* Exercise directions:
Among the records below, find the line that has "Make A Payment (917, 2157)"; from there, give the lines again exactly, and stop after the line that has "Show More (312, 804)".

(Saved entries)
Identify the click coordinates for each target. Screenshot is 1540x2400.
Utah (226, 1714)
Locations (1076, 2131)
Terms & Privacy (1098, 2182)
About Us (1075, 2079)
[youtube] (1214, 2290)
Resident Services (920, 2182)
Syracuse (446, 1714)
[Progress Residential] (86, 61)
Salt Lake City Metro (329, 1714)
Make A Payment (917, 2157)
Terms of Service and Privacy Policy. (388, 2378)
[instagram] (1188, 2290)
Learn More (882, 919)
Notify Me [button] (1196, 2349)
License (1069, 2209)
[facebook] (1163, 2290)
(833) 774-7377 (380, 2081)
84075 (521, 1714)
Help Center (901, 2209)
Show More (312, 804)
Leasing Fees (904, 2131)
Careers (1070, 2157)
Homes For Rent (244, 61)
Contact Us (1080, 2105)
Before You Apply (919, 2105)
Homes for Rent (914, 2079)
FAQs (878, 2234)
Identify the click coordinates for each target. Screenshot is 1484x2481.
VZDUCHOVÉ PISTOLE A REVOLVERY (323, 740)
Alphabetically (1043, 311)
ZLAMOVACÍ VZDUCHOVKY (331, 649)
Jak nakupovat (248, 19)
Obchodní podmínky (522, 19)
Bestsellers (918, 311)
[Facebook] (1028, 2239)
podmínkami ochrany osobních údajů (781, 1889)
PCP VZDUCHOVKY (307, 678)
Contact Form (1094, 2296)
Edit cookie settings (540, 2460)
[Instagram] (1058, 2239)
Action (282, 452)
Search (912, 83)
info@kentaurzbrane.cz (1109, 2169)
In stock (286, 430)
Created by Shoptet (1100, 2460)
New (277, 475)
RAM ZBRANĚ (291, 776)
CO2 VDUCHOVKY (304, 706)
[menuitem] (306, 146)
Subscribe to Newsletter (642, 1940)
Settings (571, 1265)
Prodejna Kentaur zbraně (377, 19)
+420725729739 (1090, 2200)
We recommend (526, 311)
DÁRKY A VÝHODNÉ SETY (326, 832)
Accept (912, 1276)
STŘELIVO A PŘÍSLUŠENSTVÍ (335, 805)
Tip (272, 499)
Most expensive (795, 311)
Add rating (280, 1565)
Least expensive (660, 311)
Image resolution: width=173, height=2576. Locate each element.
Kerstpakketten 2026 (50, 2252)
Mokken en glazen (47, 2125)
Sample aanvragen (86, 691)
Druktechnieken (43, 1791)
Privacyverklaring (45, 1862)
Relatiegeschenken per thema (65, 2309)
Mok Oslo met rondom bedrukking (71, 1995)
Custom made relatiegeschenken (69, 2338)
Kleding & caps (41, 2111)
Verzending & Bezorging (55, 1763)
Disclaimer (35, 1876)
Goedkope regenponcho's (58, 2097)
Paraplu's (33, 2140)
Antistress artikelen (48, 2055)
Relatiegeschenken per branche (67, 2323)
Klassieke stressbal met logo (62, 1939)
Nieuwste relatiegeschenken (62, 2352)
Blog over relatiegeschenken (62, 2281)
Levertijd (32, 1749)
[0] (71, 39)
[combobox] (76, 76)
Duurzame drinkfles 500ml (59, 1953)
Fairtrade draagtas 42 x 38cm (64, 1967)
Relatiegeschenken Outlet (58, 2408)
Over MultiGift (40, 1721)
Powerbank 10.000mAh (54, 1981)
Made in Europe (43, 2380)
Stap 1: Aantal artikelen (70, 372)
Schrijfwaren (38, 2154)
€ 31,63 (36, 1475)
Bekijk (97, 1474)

* Result:
Make A Payment (917, 2157)
Terms of Service and Privacy Policy. (388, 2378)
[instagram] (1188, 2290)
Learn More (882, 919)
Notify Me [button] (1196, 2349)
License (1069, 2209)
[facebook] (1163, 2290)
(833) 774-7377 (380, 2081)
84075 (521, 1714)
Help Center (901, 2209)
Show More (312, 804)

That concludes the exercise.